- _Exercise aim_: Locate each line in the data below that contains the word "Open", and copy those lines out in full.

- _Extracted information_:
- - - -
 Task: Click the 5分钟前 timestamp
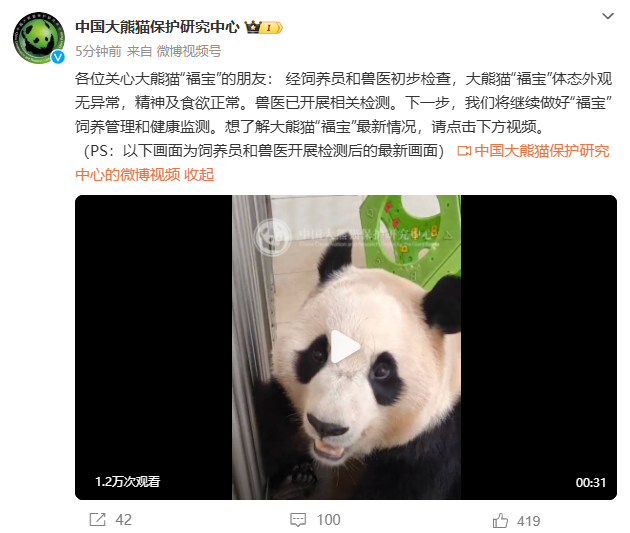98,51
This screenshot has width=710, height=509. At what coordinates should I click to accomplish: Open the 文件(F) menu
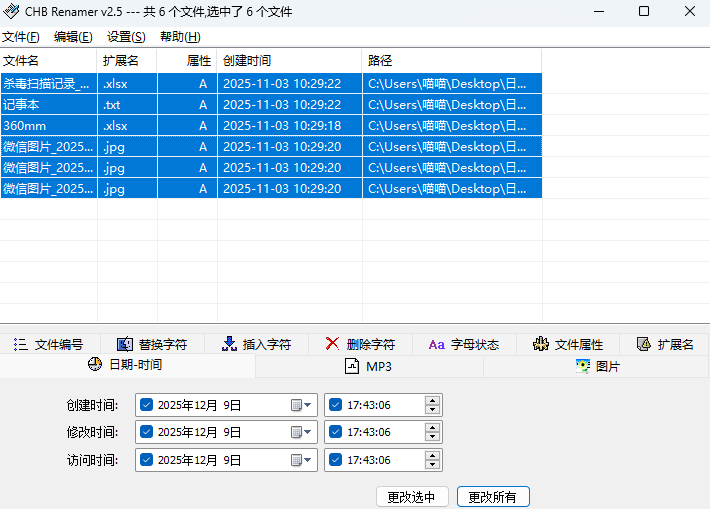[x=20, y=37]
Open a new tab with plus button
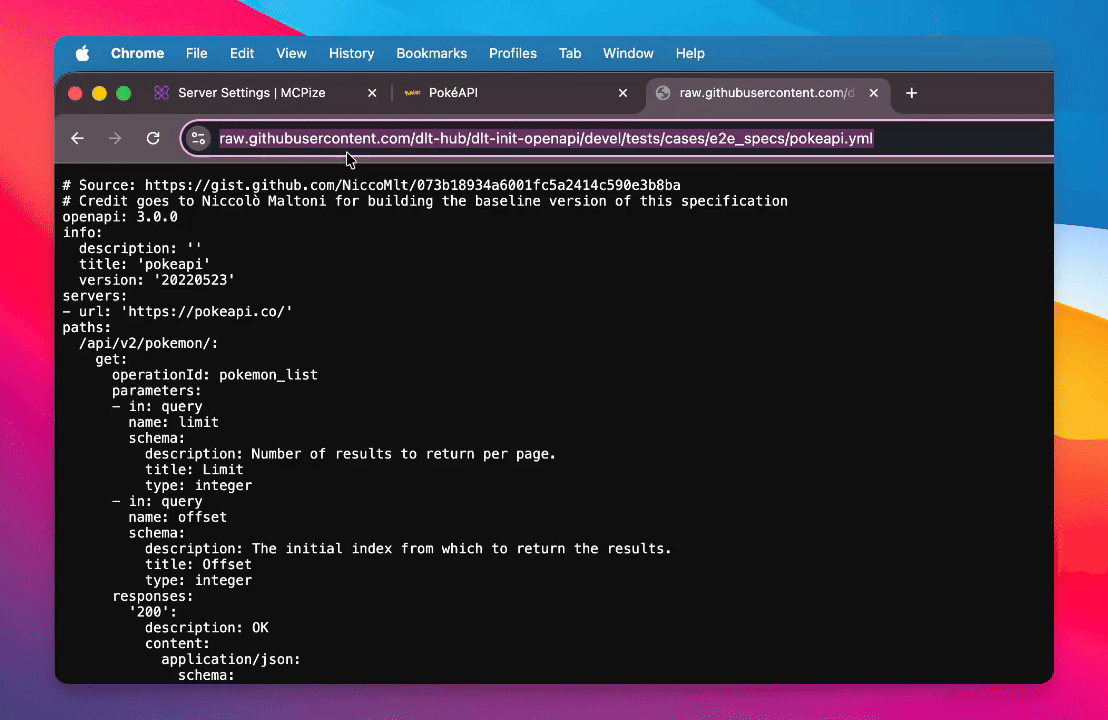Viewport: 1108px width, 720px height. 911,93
- - - -
- _Reply_:
This screenshot has width=710, height=509. At what coordinates should I click to accomplish: Open the 文件(F) menu
Open a new tab with plus button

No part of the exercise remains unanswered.